» BRIEF
Write out the items word for word, from the line containing "Task: Click 0%" through the line containing "Show the Places map pin panel", including both of those lines. Leave the pictures out.

[Start ENTRIES PROVIDED]

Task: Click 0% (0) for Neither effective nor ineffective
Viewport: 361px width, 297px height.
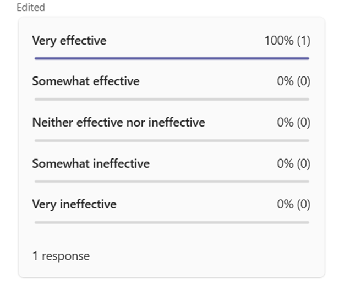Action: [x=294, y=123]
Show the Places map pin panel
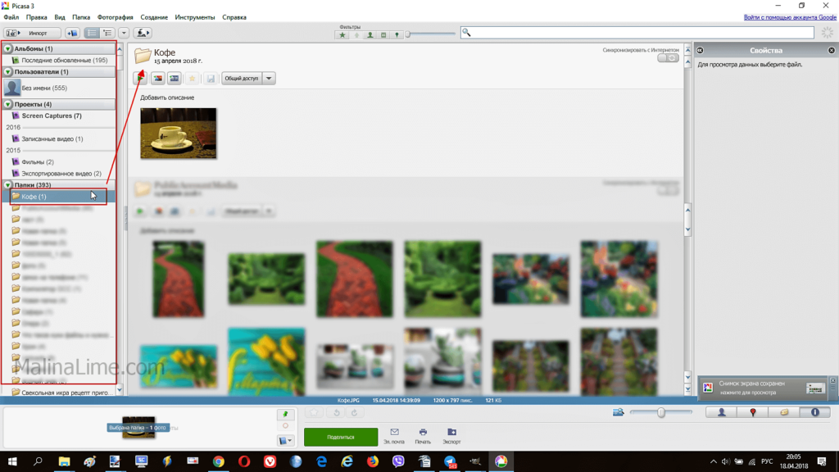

[End ENTRIES PROVIDED]
[Start ENTRIES PROVIDED]

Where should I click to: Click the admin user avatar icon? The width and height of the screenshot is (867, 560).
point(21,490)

[End ENTRIES PROVIDED]
[Start ENTRIES PROVIDED]

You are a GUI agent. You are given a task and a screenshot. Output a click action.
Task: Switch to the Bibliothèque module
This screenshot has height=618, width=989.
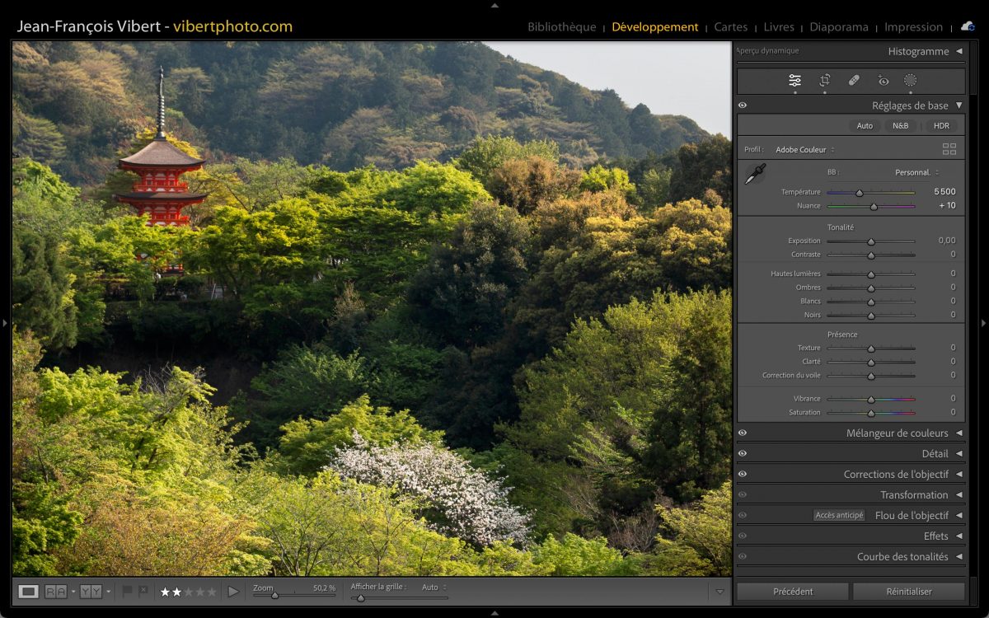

[End ENTRIES PROVIDED]

» SOLUTION TO THIS EXERCISE
Task: Click 0% (0) for Neither effective nor ineffective
Viewport: 361px width, 297px height.
Action: [x=294, y=123]
Show the Places map pin panel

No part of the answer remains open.